▸ **Task to complete**
Output the material verbatim, starting at the line containing "Given: Click the Cena od input field" and ending at the final line of the material, with both of those lines included.

▸ **Materials provided**
****
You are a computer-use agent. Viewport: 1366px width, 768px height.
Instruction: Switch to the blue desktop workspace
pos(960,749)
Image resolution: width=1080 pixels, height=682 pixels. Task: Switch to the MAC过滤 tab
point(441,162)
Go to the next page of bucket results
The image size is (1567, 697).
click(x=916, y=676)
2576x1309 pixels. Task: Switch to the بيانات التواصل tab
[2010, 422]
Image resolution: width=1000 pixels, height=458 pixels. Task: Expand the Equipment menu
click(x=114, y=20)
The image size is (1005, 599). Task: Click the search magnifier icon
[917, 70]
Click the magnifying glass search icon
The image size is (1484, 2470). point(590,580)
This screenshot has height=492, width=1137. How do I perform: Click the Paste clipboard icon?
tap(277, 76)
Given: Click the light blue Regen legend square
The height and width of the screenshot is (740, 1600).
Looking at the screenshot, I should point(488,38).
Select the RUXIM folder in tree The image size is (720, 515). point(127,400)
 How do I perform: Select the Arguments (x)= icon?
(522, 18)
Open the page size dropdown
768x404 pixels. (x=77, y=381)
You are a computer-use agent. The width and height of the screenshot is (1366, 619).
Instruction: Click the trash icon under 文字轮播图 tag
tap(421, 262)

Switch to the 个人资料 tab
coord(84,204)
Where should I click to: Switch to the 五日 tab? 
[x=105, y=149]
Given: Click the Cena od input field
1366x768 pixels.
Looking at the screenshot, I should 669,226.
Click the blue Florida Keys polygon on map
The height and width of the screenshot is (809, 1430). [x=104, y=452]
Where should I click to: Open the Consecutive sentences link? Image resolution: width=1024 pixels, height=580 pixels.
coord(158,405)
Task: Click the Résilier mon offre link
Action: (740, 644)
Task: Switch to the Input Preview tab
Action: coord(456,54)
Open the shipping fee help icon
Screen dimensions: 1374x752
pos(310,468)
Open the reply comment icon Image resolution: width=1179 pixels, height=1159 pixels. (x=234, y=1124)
****
▸ **Solution to the problem**
Given: Click the Cena od input field
1366x768 pixels.
Looking at the screenshot, I should 669,226.
Click the blue Florida Keys polygon on map
The height and width of the screenshot is (809, 1430). [x=104, y=452]
Where should I click to: Open the Consecutive sentences link? Image resolution: width=1024 pixels, height=580 pixels.
coord(158,405)
Task: Click the Résilier mon offre link
Action: (740, 644)
Task: Switch to the Input Preview tab
Action: coord(456,54)
Open the shipping fee help icon
Screen dimensions: 1374x752
pos(310,468)
Open the reply comment icon Image resolution: width=1179 pixels, height=1159 pixels. (x=234, y=1124)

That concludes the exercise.